WHAT THE TASK REQUIRES:
Copy the data lines starting at the line containing "Screen dimensions: 1041x646" and ending at the line containing "Image resolution: width=1625", including both of those lines. Leave the pictures out of your copy.

── MATERIAL SUPPLIED

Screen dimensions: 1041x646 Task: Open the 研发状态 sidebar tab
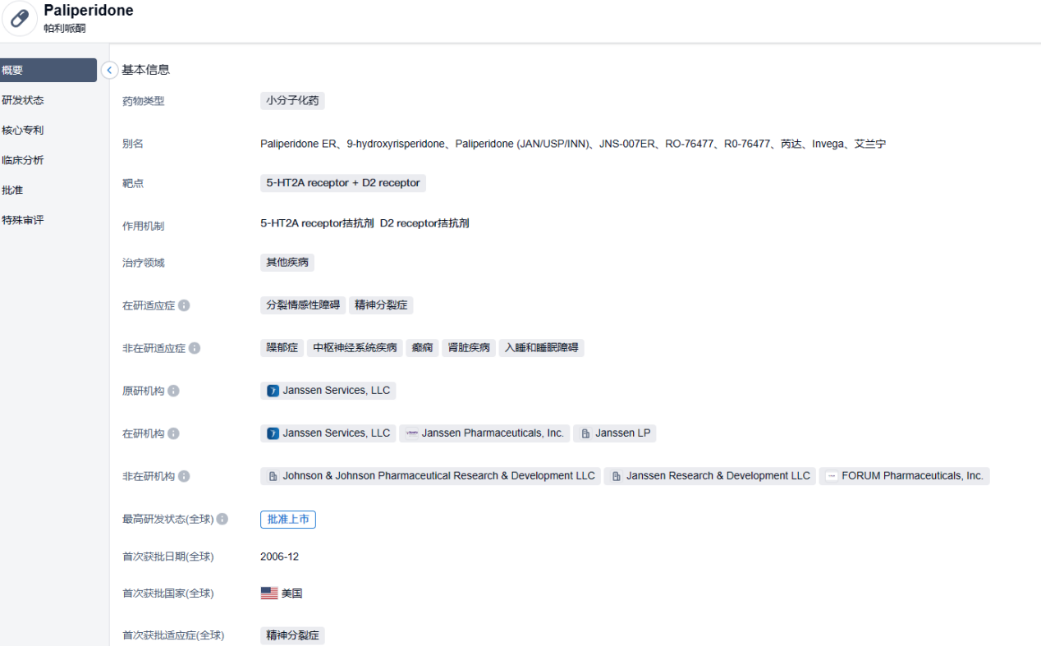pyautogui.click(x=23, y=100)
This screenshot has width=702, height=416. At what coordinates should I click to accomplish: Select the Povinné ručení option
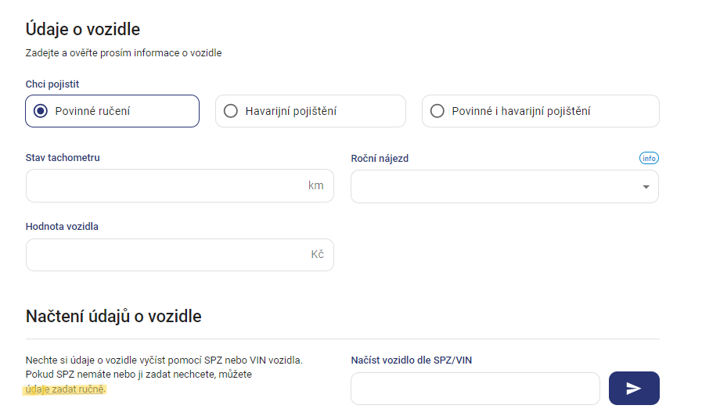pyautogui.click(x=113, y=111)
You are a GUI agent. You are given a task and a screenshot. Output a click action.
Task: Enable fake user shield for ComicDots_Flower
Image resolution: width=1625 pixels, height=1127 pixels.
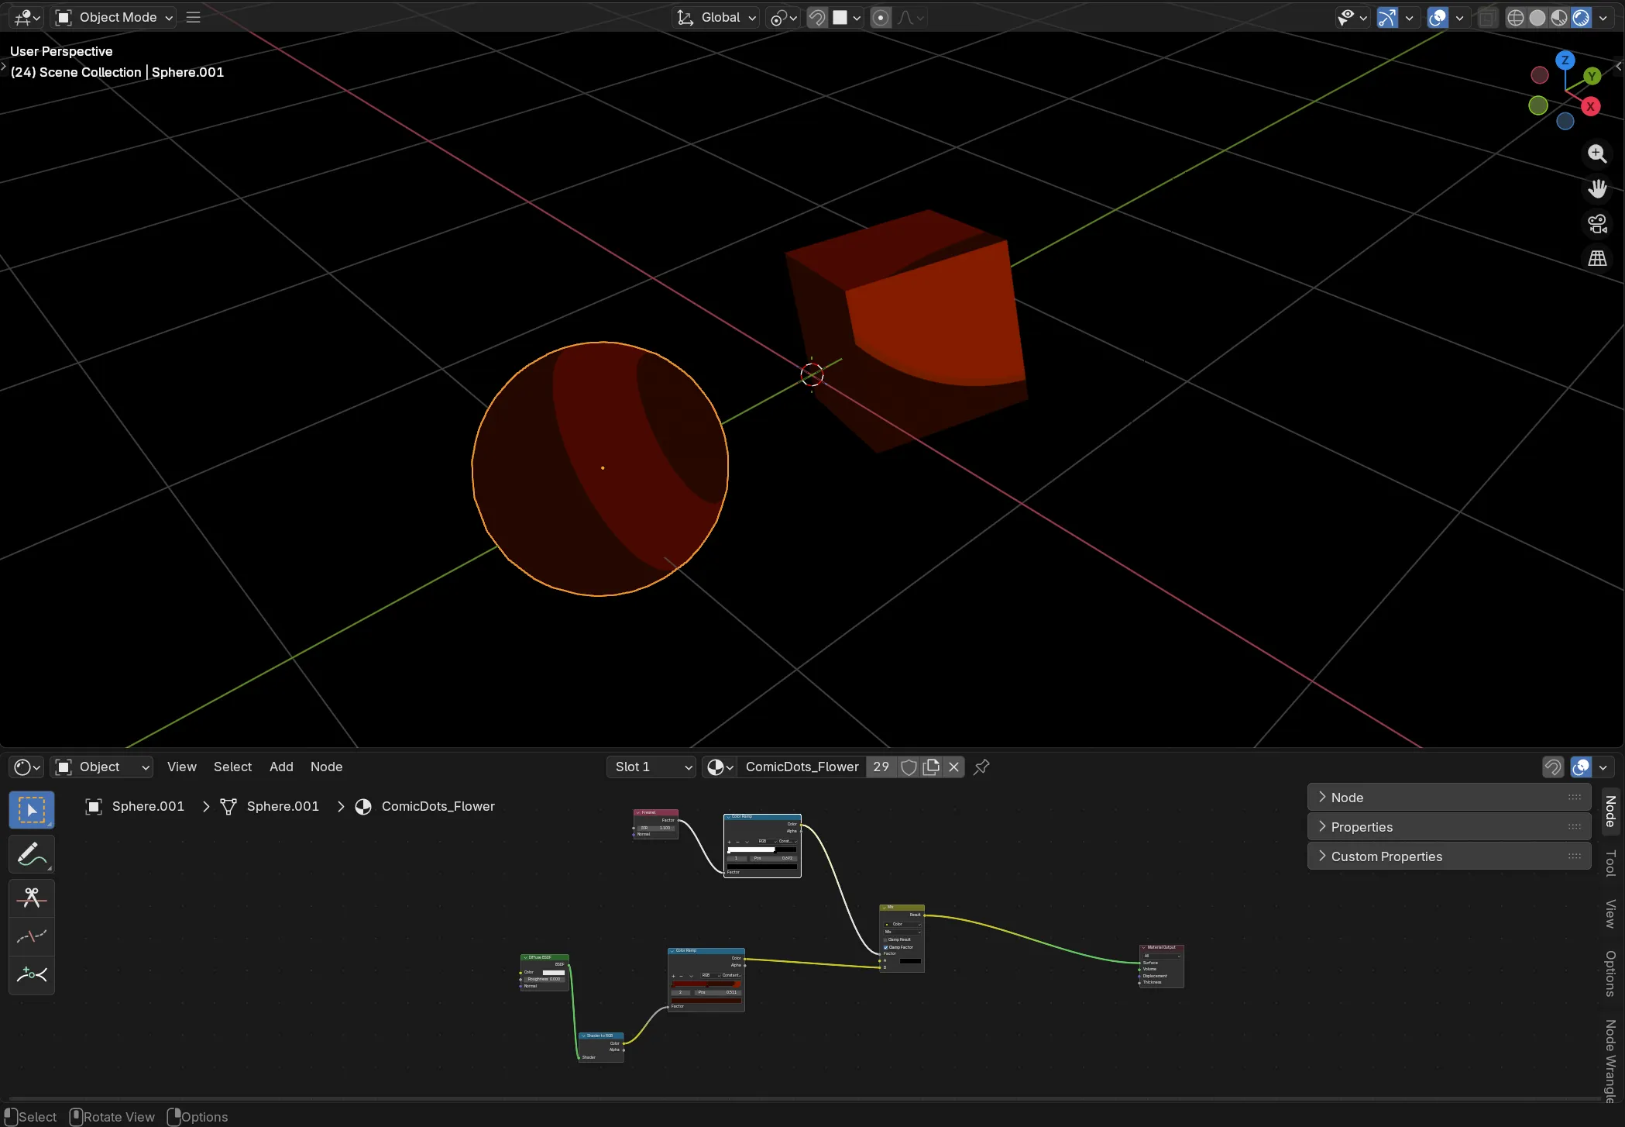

────
── MATERIAL SUPPLIED

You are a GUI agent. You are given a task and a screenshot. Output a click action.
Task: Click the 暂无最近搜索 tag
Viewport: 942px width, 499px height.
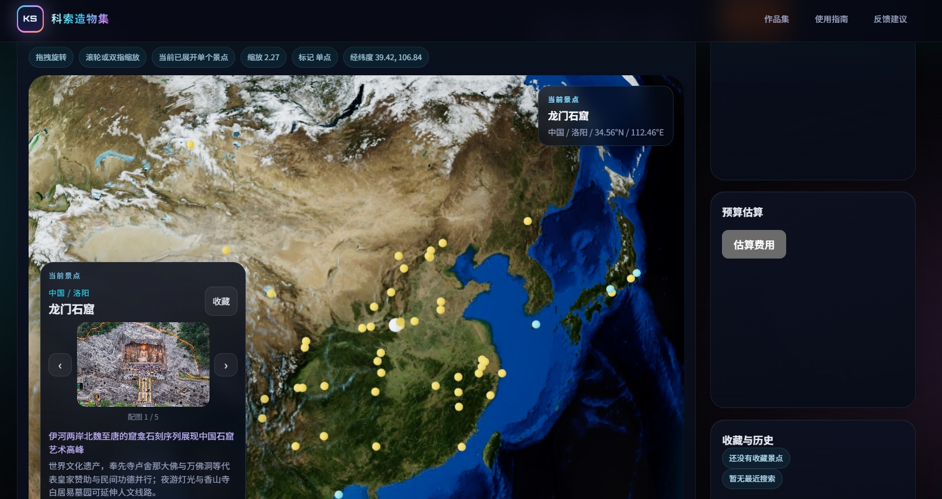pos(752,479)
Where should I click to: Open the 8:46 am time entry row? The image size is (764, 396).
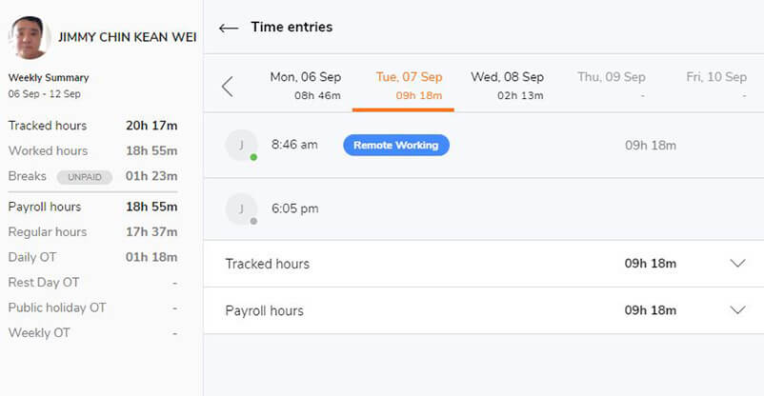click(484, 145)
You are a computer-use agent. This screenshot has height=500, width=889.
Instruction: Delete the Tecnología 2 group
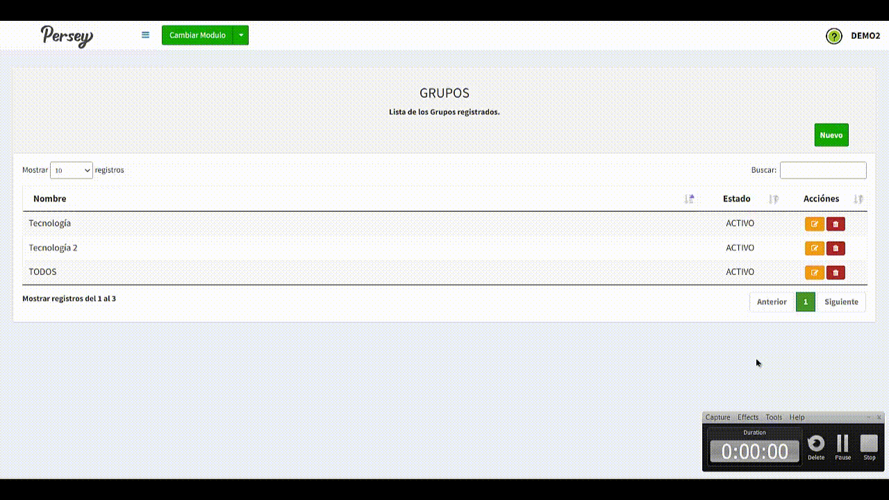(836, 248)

────

ANSWER TO THE TASK:
Screen dimensions: 1041x646 Task: Open the 研发状态 sidebar tab
pyautogui.click(x=23, y=100)
This screenshot has width=702, height=416. At what coordinates should I click to accomplish: Select the Povinné ručení option
pyautogui.click(x=113, y=111)
You are a GUI agent. You are given a task and a screenshot. Output a click action.
Task: Enable fake user shield for ComicDots_Flower
Image resolution: width=1625 pixels, height=1127 pixels.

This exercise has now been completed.